Не только люди того времени, продолжает Шумпетер, но и историки, оглядываясь назад, имеют идеологию в отношении того, что, как им кажется, они видят. "Источником идеологии является наше до- и вненаучное видение экономического процесса и того, что в нем каузально или телеологически важно, и поскольку обычно это видение затем подвергается научной обработке, оно либо проверяется, либо разрушается анализом и в любом случае должно исчезнуть как идеология".¹¹ Я не так уверен, как Шумпетер в эпоху расцвета позитивизма ХХ века, что проверка и анализ станут концом идеологии. Но смена идеологии - это и мой проект, призванный изменить провидческое видение моих коллег.
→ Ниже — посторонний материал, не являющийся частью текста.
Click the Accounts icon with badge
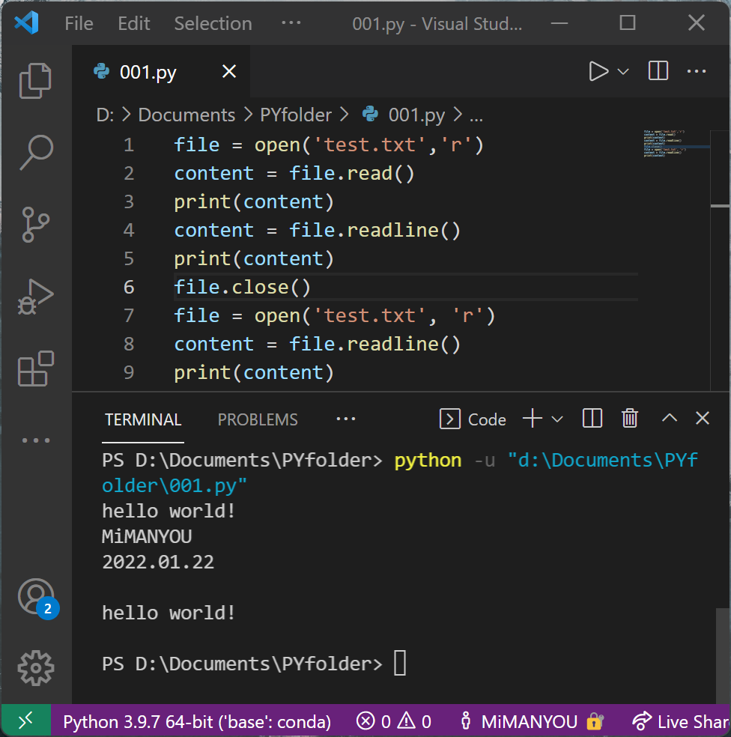Image resolution: width=731 pixels, height=737 pixels. tap(35, 597)
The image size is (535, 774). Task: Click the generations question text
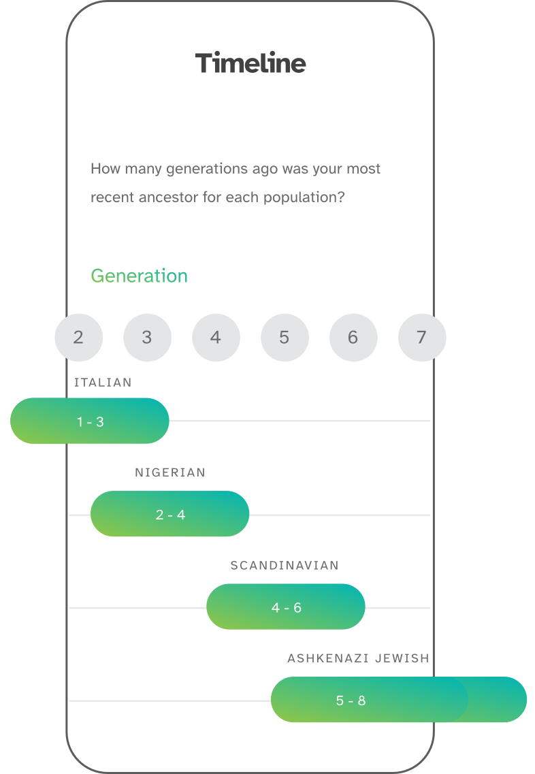click(236, 183)
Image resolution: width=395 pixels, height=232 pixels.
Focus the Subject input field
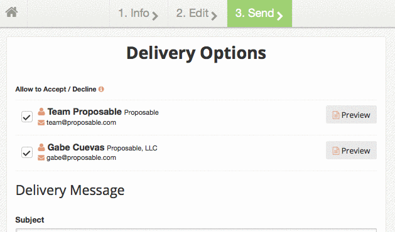point(196,230)
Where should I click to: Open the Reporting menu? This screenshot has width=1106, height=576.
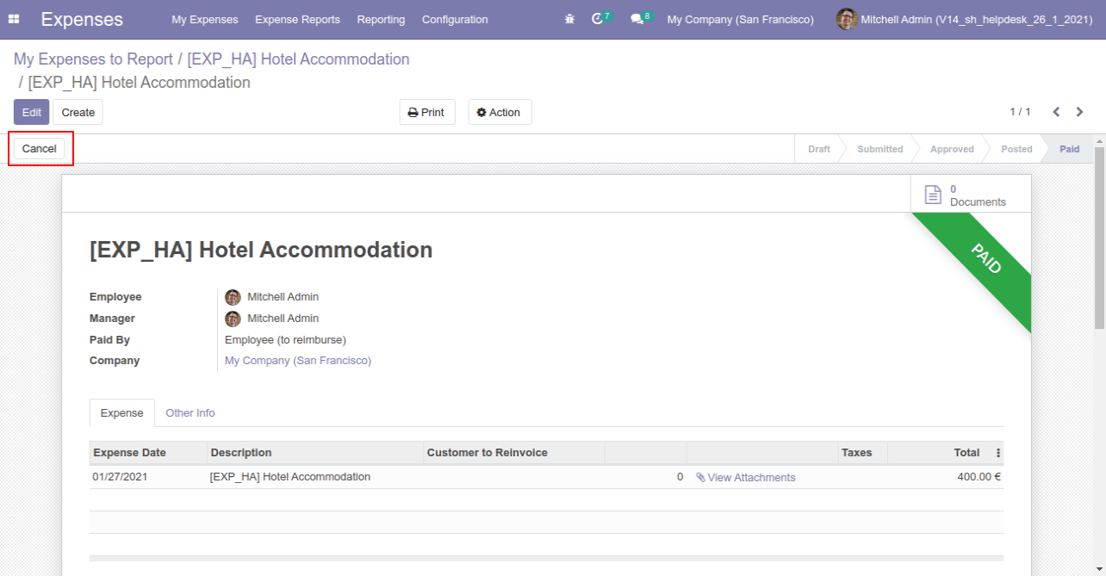(381, 19)
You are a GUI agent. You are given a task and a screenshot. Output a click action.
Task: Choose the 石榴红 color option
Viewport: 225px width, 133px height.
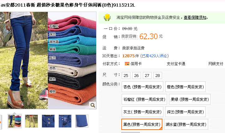pos(144,99)
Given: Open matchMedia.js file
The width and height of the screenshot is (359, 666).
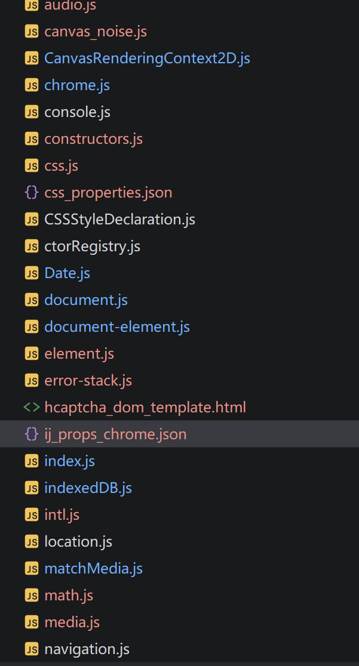Looking at the screenshot, I should point(93,569).
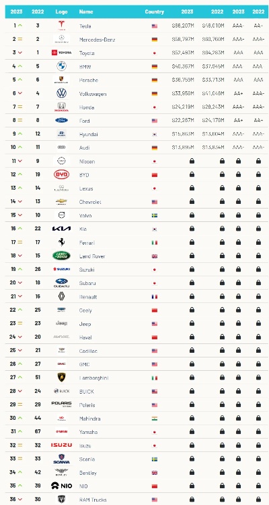Select the Volkswagen VW logo

click(61, 93)
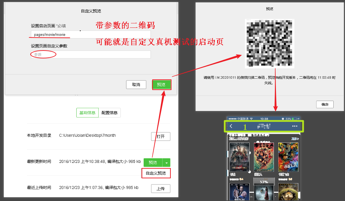Expand the dropdown arrow beside green 预览 button

166,163
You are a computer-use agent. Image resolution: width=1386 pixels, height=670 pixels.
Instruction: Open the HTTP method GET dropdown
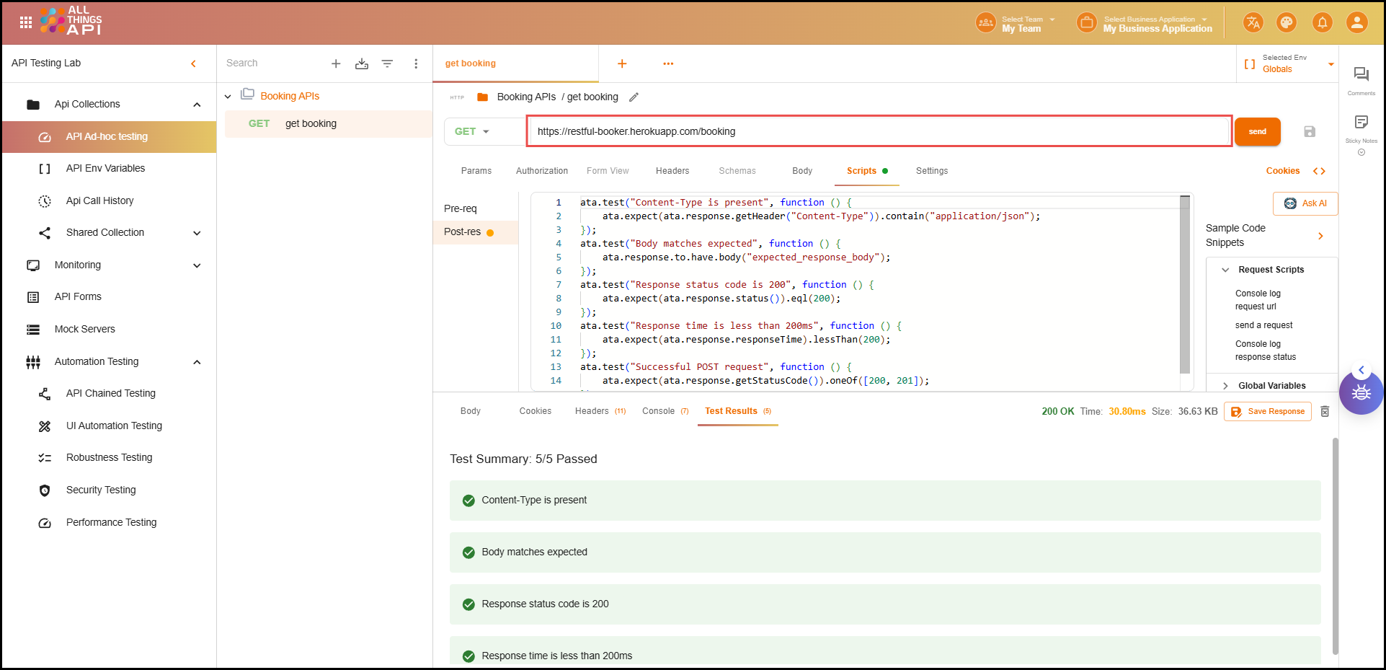[472, 131]
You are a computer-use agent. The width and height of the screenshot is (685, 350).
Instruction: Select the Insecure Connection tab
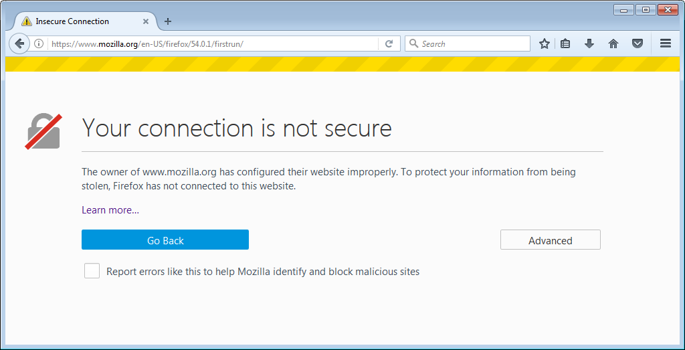click(72, 21)
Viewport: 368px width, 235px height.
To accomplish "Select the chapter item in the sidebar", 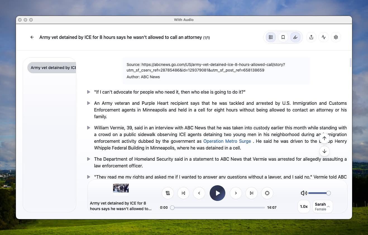I will (x=52, y=68).
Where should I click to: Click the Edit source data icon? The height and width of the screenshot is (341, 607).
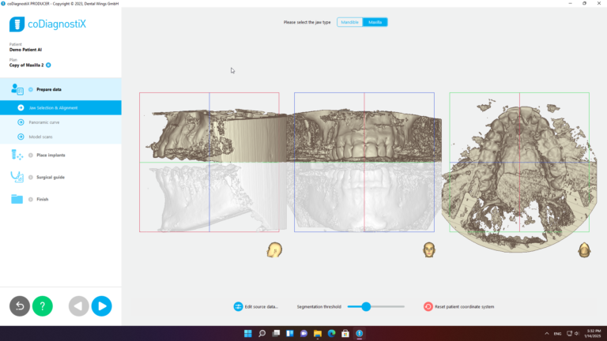point(238,306)
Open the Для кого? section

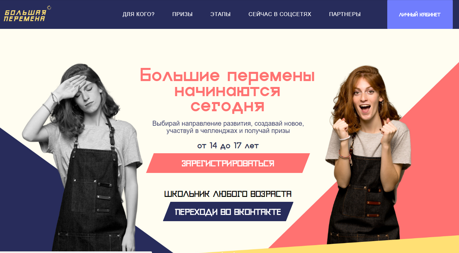[x=138, y=14]
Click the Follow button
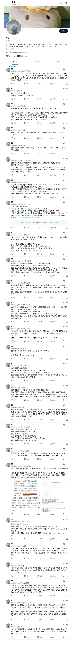The width and height of the screenshot is (74, 658). click(63, 31)
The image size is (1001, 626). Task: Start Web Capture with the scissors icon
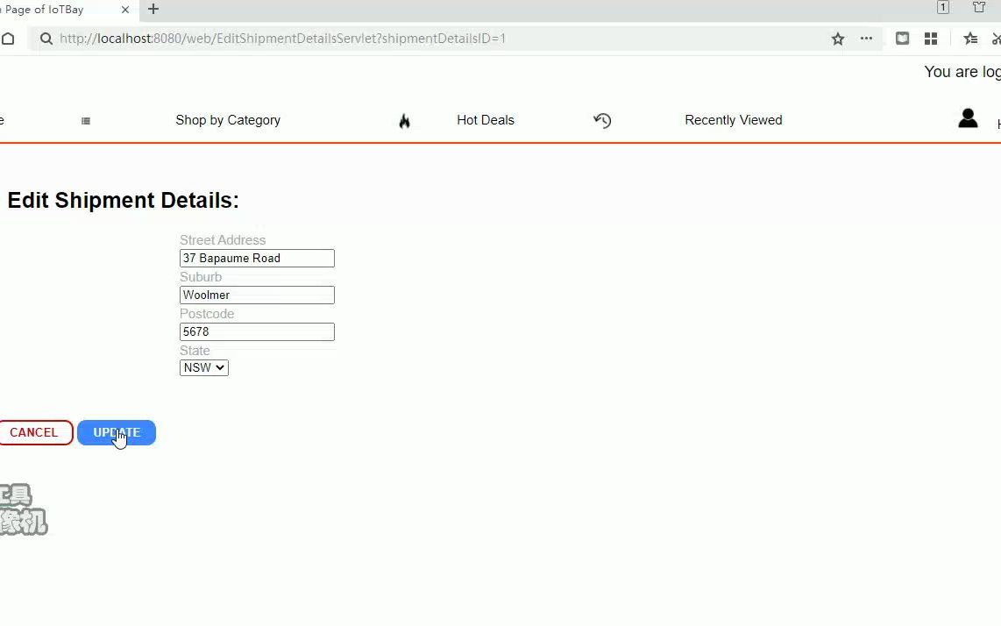997,39
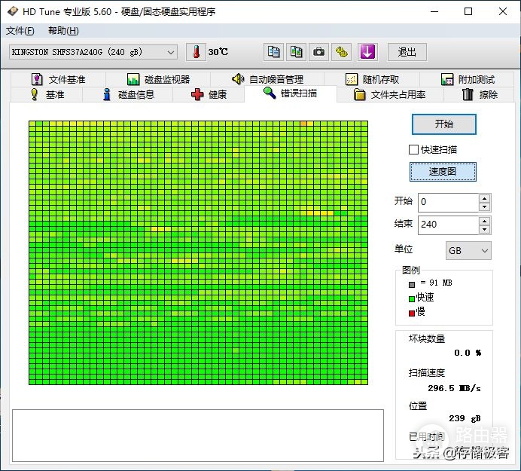Enable the 快速扫描 quick scan checkbox
521x471 pixels.
coord(413,150)
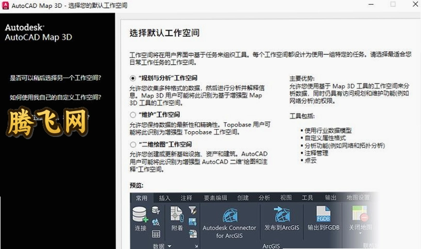Viewport: 421px width, 249px height.
Task: Open the 数据 panel dialog launcher arrow
Action: (196, 246)
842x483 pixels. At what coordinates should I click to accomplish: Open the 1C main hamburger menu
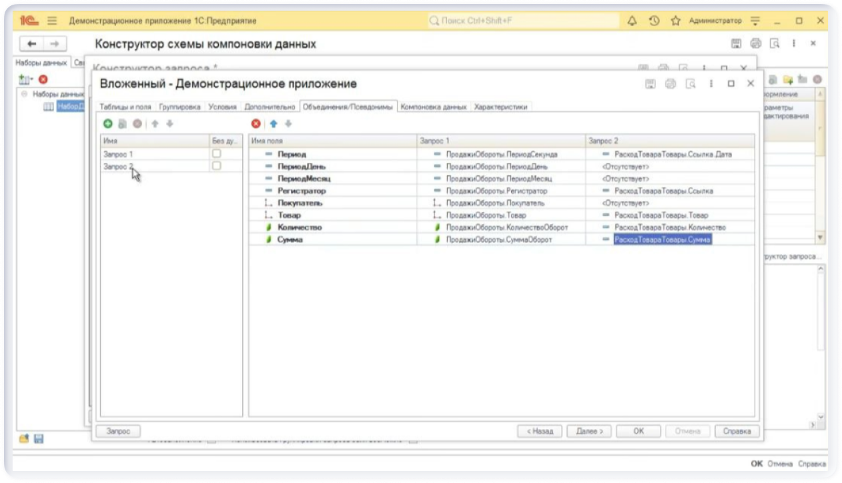[52, 21]
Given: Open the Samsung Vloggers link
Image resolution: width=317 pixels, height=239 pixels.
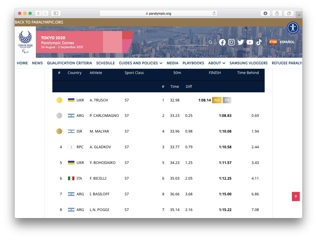Looking at the screenshot, I should pos(248,63).

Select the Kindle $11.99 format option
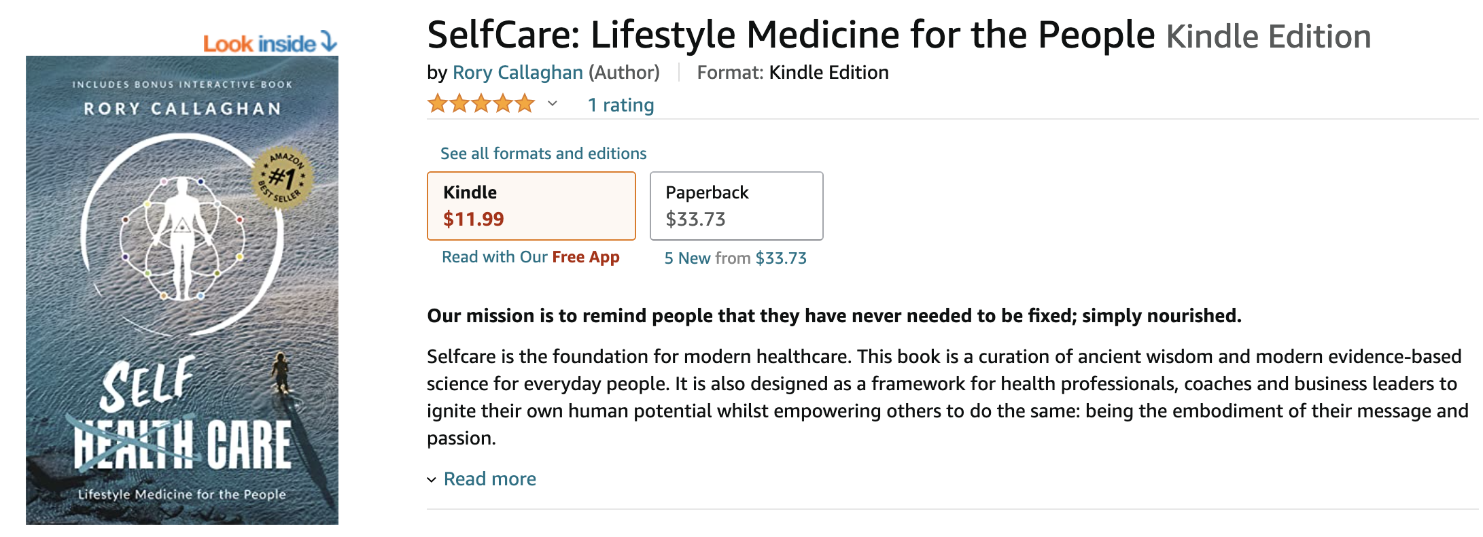tap(531, 206)
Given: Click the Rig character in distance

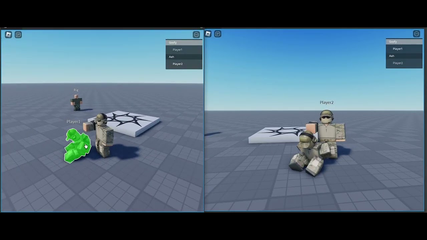Looking at the screenshot, I should (76, 103).
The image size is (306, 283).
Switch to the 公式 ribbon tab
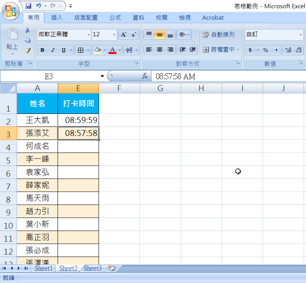115,18
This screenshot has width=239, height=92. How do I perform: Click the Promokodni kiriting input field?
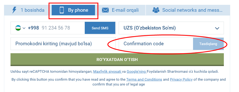click(63, 44)
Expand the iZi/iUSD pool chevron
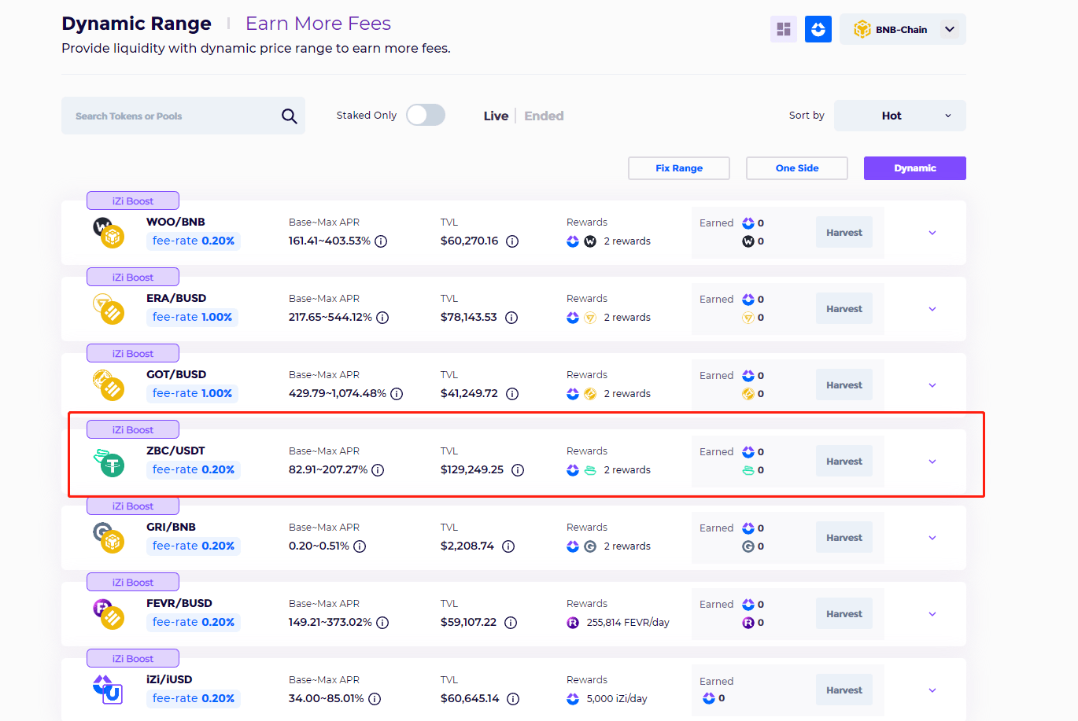 tap(932, 690)

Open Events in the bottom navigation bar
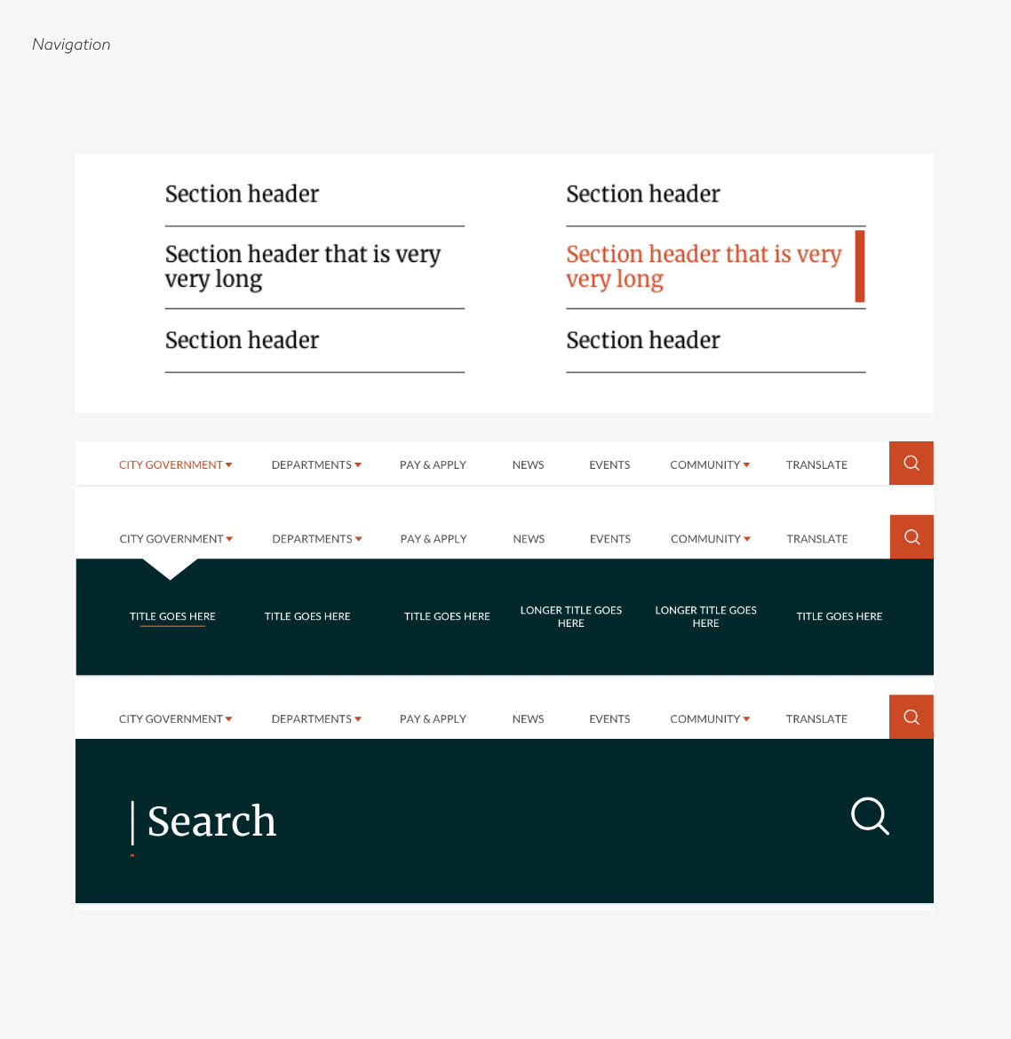609,719
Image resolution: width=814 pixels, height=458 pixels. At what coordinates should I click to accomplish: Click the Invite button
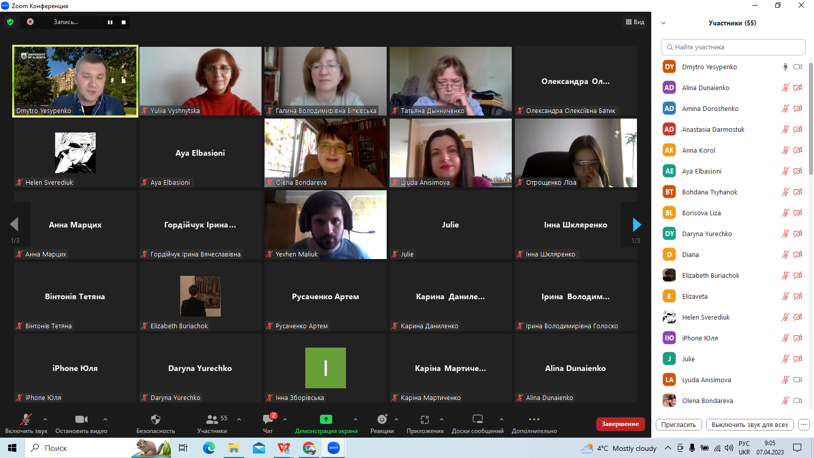pyautogui.click(x=679, y=424)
Л.Н. Толстой, в отличие от своих несколько более ранних современников Карла Маркса и Генри Томаса Бакла, не был материалистом, а скорее, можно сказать, социалистом. "Чем менее связана наша деятельность с деятельностью других людей, - писал он в 1869 г., - тем она свободнее; и, наоборот, чем более наша деятельность связана с другими людьми, тем она менее свободна"¹² Мы можем поднять руку по своему желанию, но для вторжения в Россию полумиллиона человек, утверждает Толстой, требовалась не только индивидуальная воля Наполеона. Это понятие знакомо экономистам, размышляющим о суммарных волях поставщиков и покупателей. Но в своем стремлении отвергнуть теорию великого человека в истории Толстой высмеял силу идей: "Идет локомотив. Кто-то спрашивает: Что его движет? Одни видят в нем силу, непосредственно присущую героям, как крестьянин видит дьявола в паровозе; другие - силу, вытекающую из нескольких других сил, как движение колес; третьи - опять-таки интеллектуальное влияние, как дым, который сдувают".¹³ Но, дорогой граф, согласитесь, если дым попадает в глаза инженеру или идея поставить паровоз высокого давления на рельсы вдохновляет провинциальных английских ремесленников Ричарда Тревитика и Джорджа Стефенсона, то идеи могут иметь огромное значение.